# Pricing for a Pair of Breeding Red Devil Cichlid



## Byronicle (Apr 18, 2009)

I have an uncle who has like 30 of these guys in his tank and he needs to get rid of some but what we want to know is how much would a breeding pair go for? Like a reasonable fair price but not expensive.

They are big like 10 inches long

Looks like this

http://72.167.47.62/imgs/fish/red-devil-cichlid-profile.jpg


----------



## AquariAM (Jan 28, 2010)

The last breeding pair of those I bought was in 2005 and it ran me about twenty dollars for a pair of adults. This was from a breeder.


----------



## Byronicle (Apr 18, 2009)

AquariAM said:


> The last breeding pair of those I bought was in 2005 and it ran me about twenty dollars for a pair of adults. This was from a breeder.


thanks, so i guess $15 seems reasonable?

would anybody know if finactics sells them and for how much?


----------



## GuppiesAndBetta (Jul 27, 2009)

I might be wrong on this, but most stores don't want to/carry big cichlids, unless hobbyists turn them in.


----------



## Byronicle (Apr 18, 2009)

GuppiesAndBetta said:


> I might be wrong on this, but most stores don't want to/carry big cichlids, unless hobbyists turn them in.


true most don't but I have seen jaguar and green terror cichlids at Lucky's which are bigger than these guys and I know Finactics specializes in Cichlids which is why I was curious to whether they stock them


----------



## AquariAM (Jan 28, 2010)

Byronicle said:


> true most don't but I have seen jaguar and green terror cichlids at Lucky's which are bigger than these guys and I know Finactics specializes in Cichlids which is why I was curious to whether they stock them


Mike is 95% malawi 4% tanganyikan 1% new world.

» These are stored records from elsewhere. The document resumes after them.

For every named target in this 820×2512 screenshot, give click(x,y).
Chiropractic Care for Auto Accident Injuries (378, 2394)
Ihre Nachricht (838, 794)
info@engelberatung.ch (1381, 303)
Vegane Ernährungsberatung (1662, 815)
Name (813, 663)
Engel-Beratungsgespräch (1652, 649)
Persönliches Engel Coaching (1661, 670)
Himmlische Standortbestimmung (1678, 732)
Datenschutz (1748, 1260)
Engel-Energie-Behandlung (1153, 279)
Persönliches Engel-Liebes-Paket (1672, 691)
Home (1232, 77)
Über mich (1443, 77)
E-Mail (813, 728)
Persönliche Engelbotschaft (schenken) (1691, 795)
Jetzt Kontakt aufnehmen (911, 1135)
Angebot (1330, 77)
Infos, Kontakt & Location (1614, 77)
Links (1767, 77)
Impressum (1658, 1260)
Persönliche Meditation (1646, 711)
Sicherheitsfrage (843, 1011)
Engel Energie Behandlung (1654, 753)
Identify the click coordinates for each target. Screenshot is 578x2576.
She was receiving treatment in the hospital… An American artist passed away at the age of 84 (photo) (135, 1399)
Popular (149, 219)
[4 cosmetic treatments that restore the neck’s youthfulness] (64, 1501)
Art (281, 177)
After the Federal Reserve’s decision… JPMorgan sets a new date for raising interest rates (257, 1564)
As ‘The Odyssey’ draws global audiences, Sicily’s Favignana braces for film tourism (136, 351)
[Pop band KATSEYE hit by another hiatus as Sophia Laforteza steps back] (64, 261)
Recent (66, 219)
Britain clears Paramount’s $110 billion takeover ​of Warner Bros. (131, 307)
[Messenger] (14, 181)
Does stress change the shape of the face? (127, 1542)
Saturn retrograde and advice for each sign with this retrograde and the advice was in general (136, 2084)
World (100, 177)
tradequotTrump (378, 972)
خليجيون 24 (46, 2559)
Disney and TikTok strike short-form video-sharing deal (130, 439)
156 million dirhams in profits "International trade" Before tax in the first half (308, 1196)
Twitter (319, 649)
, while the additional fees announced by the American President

He won't take them.

What you have is a fish which is in absolutely rock bottom demand. Perhaps even less so than convict cichlids. It's not that $15 is bad- it's a very good price- it's that nobody wants them. Frankly there are more interesting fish that are the same size and similarly priced. No offense just being honest.


----------



## bae (May 11, 2007)

Byronicle said:


> true most don't but I have seen jaguar and green terror cichlids at Lucky's which are bigger than these guys and I know Finactics specializes in Cichlids which is why I was curious to whether they stock them


Why don't you or your uncle phone these stores and others and ask if they are interested in buying them? You'll likely get more as store credit than as cash.


----------



## Byronicle (Apr 18, 2009)

AquariAM said:


> Mike is 95% malawi 4% tanganyikan 1% new world. He won't take them.
> 
> What you have is a fish which is in absolutely rock bottom demand. Perhaps even less so than convict cichlids. It's not that $15 is bad- it's a very good price- it's that nobody wants them. Frankly there are more interesting fish that are the same size and similarly priced. No offense just being honest.


Non taken just thought I should ask



bae said:


> Why don't you or your uncle phone these stores and others and ask if they are interested in buying them? You'll likely get more as store credit than as cash.


Yea I know but I just always had bad experiences before of either bad communication or rude behaviour. But yea you are right though, might as well give them another call got nothing to lose


----------



## AquariAM (Jan 28, 2010)

Byronicle said:


> Non taken just thought I should ask
> 
> Yea I know but I just always had bad experiences before of either bad communication or rude behaviour. But yea you are right though, might as well give them another call got nothing to lose


Wong's Aquarium always used to carry large numbers of these. They sold them cheap though so I doubt they'd pay you more than five dollars per fish if that.


----------



## TBemba (Jan 11, 2010)

You could take them to the fish Auction

Details below. I am not affiliated with the club but should be there.
------------------------------------------------------------------

2010 SPRING FISH AUCTION being organized by the Peel Regional Aquarium Club. This event will allow all fish lovers to meet our fellow enthusiasts, exchange ideas and of course bid on more wonderful fish and hardware.

We are having this event on Sunday February 28th, 2010 at the Royal Canadian Legion # 609, 1133 Queen Street East in Brampton, Ontario. This is just east of Highway 410 at Queen Street.

The Auction will start at 10 am with the doors opening at 7.30 am.

Do you have items to sell, then all sellers can register from 8 am to get a good table.

All the rules and forms can be downloaded from the PRAC web site at www.peelaquariumclub.org.


----------



## dl88dl (Mar 8, 2010)

Byronicle said:


> thanks, so i guess $15 seems reasonable?
> 
> would anybody know if finactics sells them and for how much?


$15 for a breeding pair is a very good price. BTW, do you have actual pictures of these fishy? Thanks


----------



## eagle (Oct 19, 2010)

*wanted red devil*

i am interseted in an adult female red devil if you have


----------